How to find the shortest dependency path between two words in Python?

Sean picture Sean · Sep 29, 2015 · Viewed 7.5k times · Source

I try to find the dependency path between two words in Python given dependency tree.

For sentence

Robots in popular culture are there to remind us of the awesomeness of unbound human agency.

I used practnlptools (https://github.com/biplab-iitb/practNLPTools) to get the dependency parsing result like:

nsubj(are-5, Robots-1)
xsubj(remind-8, Robots-1)
amod(culture-4, popular-3)
prep_in(Robots-1, culture-4)
root(ROOT-0, are-5)
advmod(are-5, there-6)
aux(remind-8, to-7)
xcomp(are-5, remind-8)
dobj(remind-8, us-9)
det(awesomeness-12, the-11)
prep_of(remind-8, awesomeness-12)
amod(agency-16, unbound-14)
amod(agency-16, human-15)
prep_of(awesomeness-12, agency-16)

which can also be visualized as (picture taken from https://demos.explosion.ai/displacy/) enter image description here

The path length between "robots" and "are" is 1, the path length between "robots" and "awesomeness" would be 4.

My question is given above dependency parse result, how can I get dependency path or dependency path length between two words?

From my current search result, would nltk's ParentedTree help?

Thanks!

Answer

HugoMailhot picture HugoMailhot · Oct 1, 2015

Your problem can easily be conceived as a graph problem where we have to find the shortest path between two nodes.

To convert your dependency parse in a graph, we first have to deal with the fact that it comes as a string.

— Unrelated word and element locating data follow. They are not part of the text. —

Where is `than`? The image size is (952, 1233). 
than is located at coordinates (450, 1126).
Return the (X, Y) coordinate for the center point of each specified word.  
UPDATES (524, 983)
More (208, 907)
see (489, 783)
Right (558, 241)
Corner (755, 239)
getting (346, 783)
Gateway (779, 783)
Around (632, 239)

You want to get this:

'nsubj(are-5, Robots-1)\nxsubj(remind-8, Robots-1)\namod(culture-4, popular-3)\nprep_in(Robots-1, culture-4)\nroot(ROOT-0, are-5)\nadvmod(are-5, there-6)\naux(remind-8, to-7)\nxcomp(are-5, remind-8)\ndobj(remind-8, us-9)\ndet(awesomeness-12, the-11)\nprep_of(remind-8, awesomeness-12)\namod(agency-16, unbound-14)\namod(agency-16, human-15)\nprep_of(awesomeness-12, agency-16)'

to look like this:

[('are-5', 'Robots-1'), ('remind-8', 'Robots-1'), ('culture-4', 'popular-3'), ('Robots-1', 'culture-4'), ('ROOT-0', 'are-5'), ('are-5', 'there-6'), ('remind-8', 'to-7'), ('are-5', 'remind-8'), ('remind-8', 'us-9'), ('awesomeness-12', 'the-11'), ('remind-8', 'awesomeness-12'), ('agency-16', 'unbound-14'), ('agency-16', 'human-15'), ('awesomeness-12', 'agency-16')]

This way you can feed the tuple list to a graph constructor from the networkx module that will analyze the list and build a graph for you, plus give you a neat method that gives you the length of the shortest path between two given nodes.

Necessary imports

import re
import networkx as nx
from practnlptools.tools import Annotator

How to get your string in the desired tuple list format

annotator = Annotator()
text = """Robots in popular culture are there to remind us of the awesomeness of unbound human agency."""
dep_parse = annotator.getAnnotations(text, dep_parse=True)['dep_parse']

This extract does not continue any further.